Not on your nelly, we say: and not just because Sunday evenings without ironed newspapers and bumptious scullery maids are as unimaginable to us as Sunday mornings without tepid Irn-Bru and residual guilt. Rather, Titanic is a mere blip in the ravenous national appetite for frou-frou escapism reaching back to time immemorial. Or, say, 1969, a year which saw Woodstock, the first man on the moon, and 18 million viewers sweering at the Victorian bourgeoisie in BBC1's The Forsyte Saga. And by sweering, we mean that facially strenuous, dual act of sneering and swooning that's common to all self-respecting period-drama viewers.
Which isn't to say the genre hasn't continually adapted to modern tastes. In the 1980s, there was the Thatcherite-friendly, unalloyed aristo-adoration of Brideshead Revisited; in the Cool Britannia 1990s, Andrew Davies sexing up Dickens and Austen with wet shirts and anachronism. And in the ironic now, Julian Fellowes throwing aside the literary canon completely and embracing the absurdities of soap opera. So when when mealy-mouthed critics turned on Downton Abbey for turning into Dynasty in its second series, they were both spot-on and entirely missing the point.

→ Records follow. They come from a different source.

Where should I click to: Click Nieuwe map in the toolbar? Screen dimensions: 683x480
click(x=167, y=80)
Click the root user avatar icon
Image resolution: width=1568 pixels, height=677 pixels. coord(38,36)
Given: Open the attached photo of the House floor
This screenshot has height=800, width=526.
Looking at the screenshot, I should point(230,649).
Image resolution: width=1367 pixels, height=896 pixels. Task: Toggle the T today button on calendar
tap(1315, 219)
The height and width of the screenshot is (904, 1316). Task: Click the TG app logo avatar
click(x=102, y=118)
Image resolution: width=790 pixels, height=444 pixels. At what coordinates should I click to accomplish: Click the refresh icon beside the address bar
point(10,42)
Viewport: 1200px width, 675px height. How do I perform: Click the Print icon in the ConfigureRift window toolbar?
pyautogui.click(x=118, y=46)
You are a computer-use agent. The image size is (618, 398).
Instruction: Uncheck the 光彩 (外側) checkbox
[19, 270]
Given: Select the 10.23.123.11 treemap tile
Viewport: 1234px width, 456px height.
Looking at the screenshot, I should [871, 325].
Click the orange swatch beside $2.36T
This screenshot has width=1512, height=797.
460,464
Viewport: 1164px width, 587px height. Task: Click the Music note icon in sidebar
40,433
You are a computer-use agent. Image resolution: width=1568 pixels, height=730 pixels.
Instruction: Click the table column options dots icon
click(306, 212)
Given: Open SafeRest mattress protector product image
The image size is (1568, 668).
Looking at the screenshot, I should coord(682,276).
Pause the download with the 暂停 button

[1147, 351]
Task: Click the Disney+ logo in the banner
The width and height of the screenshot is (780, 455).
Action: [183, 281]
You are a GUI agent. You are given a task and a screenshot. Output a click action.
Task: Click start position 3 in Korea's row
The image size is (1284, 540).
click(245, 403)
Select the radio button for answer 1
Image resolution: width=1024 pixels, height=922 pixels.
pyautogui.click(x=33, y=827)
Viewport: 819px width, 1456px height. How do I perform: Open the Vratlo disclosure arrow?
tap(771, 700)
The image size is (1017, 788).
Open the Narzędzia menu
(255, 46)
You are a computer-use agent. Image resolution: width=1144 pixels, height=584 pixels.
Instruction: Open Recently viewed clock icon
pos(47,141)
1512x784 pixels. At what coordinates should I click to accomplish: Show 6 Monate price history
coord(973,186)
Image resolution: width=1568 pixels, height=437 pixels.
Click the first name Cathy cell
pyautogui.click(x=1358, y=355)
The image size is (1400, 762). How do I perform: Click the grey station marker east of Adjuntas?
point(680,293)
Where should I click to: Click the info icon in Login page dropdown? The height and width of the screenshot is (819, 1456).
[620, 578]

Jules aside, meanwhile, the retro times continue to roll, from the 1950s heartstring-tugging of Call the Midwife to the 1960s tumbler-clinking of Mad Men. Oh, and it's noticeable that today's period pieces are edging ever closer towards our own era in servicing the demands of both nostalgia and "relatability". That Britpop melodrama is but a fortysomething commissioner's heartbeat away.